Exeunt: lightning and thunder, shock and awe. Dust, ash, fog, fire, smoke, sand, blood, and a good deal of waste now moves to the wings. The stage, however, remains occupied. The question posed at curtain-rise has not been answered. Why did we go to war? If no real weapons of mass destruction are found, the question will keen in pitch.
Or, if more likely, such weapons are uncovered in Iraq — not a tenth, not a hundredth of what we possess — but, yes, if such weapons are there, it is also likely that even more have been moved to new hiding places beyond Iraq. If that is so, horrific events could ensue. Should they take place, we can count on a predictable response: “Good, honest, innocent Americans died today because of evil al-Qaeda terrorists.” Yes, we will hear the President’s voice speaking before he even utters such words. (For those of us who do not like George Bush, we may as well recognise that putting up with him in the Oval Office is like being married to a mate who always says exactly what you know in advance he or she is going to say, which also helps to account for why the other half of America loves him.)
The key question remains — why did we go to war?
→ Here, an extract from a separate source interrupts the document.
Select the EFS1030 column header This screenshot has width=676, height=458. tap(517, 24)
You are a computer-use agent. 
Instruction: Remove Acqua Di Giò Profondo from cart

It is not yet answered. In the end, it is likely that a host of responses will produce a cognitive stew, which does, at least, open the way to offering one’s own notion. We went to war, I could say, because we very much needed a war. The US economy was sinking, the market was gloomy and down, and some classic bastions of the erstwhile American faith (corporate integrity, the FBI, and the Catholic Church, to cite but three) had each suffered a separate and grievous loss of face. Since our Administration was probably not ready to solve any one of the serious problems before it, it was natural to feel the impulse to move into larger ventures, thrusts into the empyrean-war!
Be it said that the Administration knew something a good many of us did not — it knew that we had a very good, perhaps even an extraordinarily good, if essentially untested, group of Armed Forces, a skilled, disciplined, well-motivated military, career-focused and run by a field-rank and general staff who were intelligent, articulate, and considerably less corrupt than any other power group in America.